Together with this gracefulness, experimentation is also one of Melotti’s characteristic resources. He worked with ceramics from the earliest stages of his career and never abandoned this medium. As Bozal writes, “experimentation with new materials is a constant” in Melotti’s work. Melotti’s range is evident is the selection of works on view at Galería Elvira Gonzalez, which include Canone orientale variato II (1971), a series of graceful figures made of tin; the iron sculpture Arte del contrappunto plastico n. 1 (1969); as well as in the series of bas-reliefs in clay and in mixed-media on plaster.
Fausto Melotti (Rovereto, 1901 - Milan, 1986) studied at the Faculty of Physics and Mathematics at the University of Pisa, while at the same time studying piano and taking classes in sculpture with the artist Pietro Canonica. in 1928 he enrolled at the Accademia di Brera in Milan where he studied under Adolfo Wildt and was a classmate of Lucio Fontana, forming lasting friendships with both artists. From that point onward Melotti began prolifically producing drawings, paintings and poems. After WWII Melotti developed an interest in ceramics, and he later received Grand Prix at the Triennale di Milano in 1951 as well as gold medals in Prague and Munich.

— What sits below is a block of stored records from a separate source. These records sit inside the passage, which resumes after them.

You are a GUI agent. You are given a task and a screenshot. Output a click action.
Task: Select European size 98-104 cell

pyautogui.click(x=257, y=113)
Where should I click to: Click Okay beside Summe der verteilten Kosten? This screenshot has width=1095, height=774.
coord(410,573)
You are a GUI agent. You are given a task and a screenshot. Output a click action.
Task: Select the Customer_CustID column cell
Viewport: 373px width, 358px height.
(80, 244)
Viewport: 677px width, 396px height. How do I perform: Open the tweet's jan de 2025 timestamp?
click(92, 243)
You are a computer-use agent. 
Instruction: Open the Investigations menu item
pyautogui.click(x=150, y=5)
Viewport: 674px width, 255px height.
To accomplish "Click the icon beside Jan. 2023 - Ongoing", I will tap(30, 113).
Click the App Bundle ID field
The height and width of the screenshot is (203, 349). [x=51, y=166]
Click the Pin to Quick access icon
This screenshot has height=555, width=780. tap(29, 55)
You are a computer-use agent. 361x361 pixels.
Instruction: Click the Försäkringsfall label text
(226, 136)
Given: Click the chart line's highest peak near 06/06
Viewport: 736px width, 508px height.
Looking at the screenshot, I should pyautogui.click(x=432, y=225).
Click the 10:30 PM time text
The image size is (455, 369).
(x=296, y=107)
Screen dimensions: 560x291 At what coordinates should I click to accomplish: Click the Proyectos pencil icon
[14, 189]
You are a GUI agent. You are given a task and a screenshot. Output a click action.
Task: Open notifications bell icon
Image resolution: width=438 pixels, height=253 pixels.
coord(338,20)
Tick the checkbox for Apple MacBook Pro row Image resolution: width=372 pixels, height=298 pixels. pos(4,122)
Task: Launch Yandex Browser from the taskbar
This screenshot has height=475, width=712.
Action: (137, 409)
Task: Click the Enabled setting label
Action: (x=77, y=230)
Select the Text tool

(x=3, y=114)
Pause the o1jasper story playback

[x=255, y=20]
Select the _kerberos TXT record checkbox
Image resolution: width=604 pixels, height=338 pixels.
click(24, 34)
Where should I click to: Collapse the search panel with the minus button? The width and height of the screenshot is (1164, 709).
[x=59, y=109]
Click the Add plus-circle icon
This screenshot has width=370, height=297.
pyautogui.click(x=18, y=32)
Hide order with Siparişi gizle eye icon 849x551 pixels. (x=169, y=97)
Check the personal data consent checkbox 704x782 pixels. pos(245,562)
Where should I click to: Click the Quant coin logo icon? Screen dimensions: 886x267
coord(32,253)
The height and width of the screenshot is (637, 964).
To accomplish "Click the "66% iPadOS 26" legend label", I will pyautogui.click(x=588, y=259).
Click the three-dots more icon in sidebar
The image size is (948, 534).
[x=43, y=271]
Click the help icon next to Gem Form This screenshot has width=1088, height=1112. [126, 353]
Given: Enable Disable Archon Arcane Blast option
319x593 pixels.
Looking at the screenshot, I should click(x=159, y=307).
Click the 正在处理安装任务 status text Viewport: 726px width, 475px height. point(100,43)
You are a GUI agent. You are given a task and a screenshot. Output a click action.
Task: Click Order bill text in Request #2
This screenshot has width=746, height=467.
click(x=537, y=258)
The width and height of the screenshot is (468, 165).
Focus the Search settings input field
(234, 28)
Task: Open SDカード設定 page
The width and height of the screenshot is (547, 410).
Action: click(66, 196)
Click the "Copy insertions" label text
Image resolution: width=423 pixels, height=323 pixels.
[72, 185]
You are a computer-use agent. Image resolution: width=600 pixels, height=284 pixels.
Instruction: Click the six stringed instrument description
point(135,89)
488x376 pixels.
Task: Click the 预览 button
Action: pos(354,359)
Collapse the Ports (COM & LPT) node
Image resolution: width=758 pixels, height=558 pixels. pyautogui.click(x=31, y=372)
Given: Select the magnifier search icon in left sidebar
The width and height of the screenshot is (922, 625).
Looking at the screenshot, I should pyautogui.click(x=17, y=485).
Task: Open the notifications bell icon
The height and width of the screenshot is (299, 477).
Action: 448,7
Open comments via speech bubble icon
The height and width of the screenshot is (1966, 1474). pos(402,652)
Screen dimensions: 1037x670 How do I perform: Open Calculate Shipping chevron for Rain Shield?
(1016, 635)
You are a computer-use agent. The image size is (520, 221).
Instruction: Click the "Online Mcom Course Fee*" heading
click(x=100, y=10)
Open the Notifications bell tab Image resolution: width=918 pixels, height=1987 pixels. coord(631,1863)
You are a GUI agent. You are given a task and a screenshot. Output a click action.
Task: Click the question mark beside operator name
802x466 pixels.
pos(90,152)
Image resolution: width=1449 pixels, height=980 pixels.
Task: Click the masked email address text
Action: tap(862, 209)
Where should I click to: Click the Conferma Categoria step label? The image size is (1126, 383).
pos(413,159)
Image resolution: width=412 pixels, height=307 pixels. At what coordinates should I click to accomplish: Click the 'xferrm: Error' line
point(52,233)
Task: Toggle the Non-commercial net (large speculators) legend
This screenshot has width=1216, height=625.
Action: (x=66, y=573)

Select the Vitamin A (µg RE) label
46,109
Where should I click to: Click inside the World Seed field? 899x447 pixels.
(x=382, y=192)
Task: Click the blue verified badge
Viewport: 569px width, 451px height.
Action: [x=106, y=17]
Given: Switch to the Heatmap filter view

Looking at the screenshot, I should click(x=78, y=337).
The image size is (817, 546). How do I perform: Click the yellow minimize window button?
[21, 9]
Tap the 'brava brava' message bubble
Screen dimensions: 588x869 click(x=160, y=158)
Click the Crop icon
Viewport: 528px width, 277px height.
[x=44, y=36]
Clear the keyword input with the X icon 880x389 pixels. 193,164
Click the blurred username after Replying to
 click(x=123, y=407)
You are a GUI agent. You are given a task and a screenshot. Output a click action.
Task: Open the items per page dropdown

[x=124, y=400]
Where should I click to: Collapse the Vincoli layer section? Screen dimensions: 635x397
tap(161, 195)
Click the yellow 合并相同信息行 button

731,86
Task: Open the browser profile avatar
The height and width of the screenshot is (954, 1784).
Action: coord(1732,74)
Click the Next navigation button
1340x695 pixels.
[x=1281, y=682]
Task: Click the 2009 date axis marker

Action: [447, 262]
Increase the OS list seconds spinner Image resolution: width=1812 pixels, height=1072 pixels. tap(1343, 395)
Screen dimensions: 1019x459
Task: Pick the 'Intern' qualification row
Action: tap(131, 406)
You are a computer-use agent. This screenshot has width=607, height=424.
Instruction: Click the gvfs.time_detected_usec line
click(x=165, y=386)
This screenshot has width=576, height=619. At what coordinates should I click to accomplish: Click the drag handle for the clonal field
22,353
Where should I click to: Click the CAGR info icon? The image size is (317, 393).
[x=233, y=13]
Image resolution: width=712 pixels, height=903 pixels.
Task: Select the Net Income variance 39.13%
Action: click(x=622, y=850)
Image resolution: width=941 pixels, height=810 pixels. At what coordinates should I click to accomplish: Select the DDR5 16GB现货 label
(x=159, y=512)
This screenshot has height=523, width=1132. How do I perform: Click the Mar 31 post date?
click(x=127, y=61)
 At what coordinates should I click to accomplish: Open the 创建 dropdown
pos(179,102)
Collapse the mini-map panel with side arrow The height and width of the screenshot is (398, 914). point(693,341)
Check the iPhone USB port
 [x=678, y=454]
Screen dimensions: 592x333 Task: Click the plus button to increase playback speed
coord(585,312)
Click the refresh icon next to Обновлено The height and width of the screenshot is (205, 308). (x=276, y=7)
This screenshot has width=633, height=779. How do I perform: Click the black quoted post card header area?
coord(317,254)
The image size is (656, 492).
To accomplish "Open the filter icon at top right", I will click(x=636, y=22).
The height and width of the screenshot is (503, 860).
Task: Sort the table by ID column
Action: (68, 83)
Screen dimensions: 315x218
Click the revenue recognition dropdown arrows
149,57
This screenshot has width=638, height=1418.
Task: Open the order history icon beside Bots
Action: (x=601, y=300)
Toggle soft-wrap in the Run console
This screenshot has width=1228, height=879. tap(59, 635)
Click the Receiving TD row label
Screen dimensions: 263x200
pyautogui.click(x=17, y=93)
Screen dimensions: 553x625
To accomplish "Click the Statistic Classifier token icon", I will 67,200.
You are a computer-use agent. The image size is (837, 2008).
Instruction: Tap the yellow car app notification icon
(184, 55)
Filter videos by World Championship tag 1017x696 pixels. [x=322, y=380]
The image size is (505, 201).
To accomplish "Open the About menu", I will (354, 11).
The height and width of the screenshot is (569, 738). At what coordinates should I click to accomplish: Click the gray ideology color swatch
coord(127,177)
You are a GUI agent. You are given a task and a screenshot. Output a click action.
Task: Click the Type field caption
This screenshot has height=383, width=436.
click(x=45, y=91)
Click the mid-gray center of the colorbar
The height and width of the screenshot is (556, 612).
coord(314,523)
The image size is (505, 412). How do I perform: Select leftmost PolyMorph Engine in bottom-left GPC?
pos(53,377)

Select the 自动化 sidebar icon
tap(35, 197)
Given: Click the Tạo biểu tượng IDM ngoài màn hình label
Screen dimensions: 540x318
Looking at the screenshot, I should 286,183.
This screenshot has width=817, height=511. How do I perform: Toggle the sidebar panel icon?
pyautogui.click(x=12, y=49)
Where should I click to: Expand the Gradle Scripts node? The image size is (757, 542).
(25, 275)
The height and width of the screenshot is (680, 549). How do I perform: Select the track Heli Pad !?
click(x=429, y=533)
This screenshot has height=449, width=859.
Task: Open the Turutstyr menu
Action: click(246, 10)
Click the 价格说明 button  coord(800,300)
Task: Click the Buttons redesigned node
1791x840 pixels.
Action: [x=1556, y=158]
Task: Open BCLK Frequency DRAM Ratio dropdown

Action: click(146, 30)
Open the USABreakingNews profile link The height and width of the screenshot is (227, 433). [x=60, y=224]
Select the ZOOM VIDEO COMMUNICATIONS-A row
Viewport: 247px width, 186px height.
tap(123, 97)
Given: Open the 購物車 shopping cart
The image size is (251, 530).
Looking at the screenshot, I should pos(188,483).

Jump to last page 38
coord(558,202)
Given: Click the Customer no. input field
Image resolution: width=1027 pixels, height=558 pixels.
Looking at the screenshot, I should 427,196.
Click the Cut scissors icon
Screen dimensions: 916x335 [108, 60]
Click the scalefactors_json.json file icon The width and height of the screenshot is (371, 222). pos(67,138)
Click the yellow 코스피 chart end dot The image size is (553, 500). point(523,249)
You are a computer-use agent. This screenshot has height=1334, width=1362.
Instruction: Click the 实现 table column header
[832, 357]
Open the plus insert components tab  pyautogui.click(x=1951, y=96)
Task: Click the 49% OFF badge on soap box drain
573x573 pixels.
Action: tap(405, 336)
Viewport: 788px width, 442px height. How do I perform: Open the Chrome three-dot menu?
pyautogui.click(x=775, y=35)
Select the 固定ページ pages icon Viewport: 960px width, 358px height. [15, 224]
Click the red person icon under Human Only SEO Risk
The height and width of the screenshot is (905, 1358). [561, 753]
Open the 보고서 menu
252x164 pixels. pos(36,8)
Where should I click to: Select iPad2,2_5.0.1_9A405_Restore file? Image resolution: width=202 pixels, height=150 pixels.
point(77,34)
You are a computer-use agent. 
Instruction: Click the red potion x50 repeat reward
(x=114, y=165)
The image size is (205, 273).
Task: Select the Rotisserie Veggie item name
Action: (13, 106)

Melotti participated in the project by Figini and Pollini for the Palazzo delle Forze Armate in Rome, and also worked with Gio Ponti in two large-scale projects: the Villa Planchart in Caracas (1956) and the Villa Nemazee in Tehran (1960). His work has been exhibited in numerous museum exhibitions around the world, including a retrospective exhibition of his work held in 1979 at the Palazzo Reale in Milan, and two years later at the Forte Belvedere in Florence. In 1986, just a few days after his death, he was awarded the Leon de Oro Prize at the 46th Venice Biennial.
Melotti’s first exhibition in Spain took place at the Elvira González Gallery in 2005, and was accompanied by a catalogue with texts by Francisco Calvo Serraller.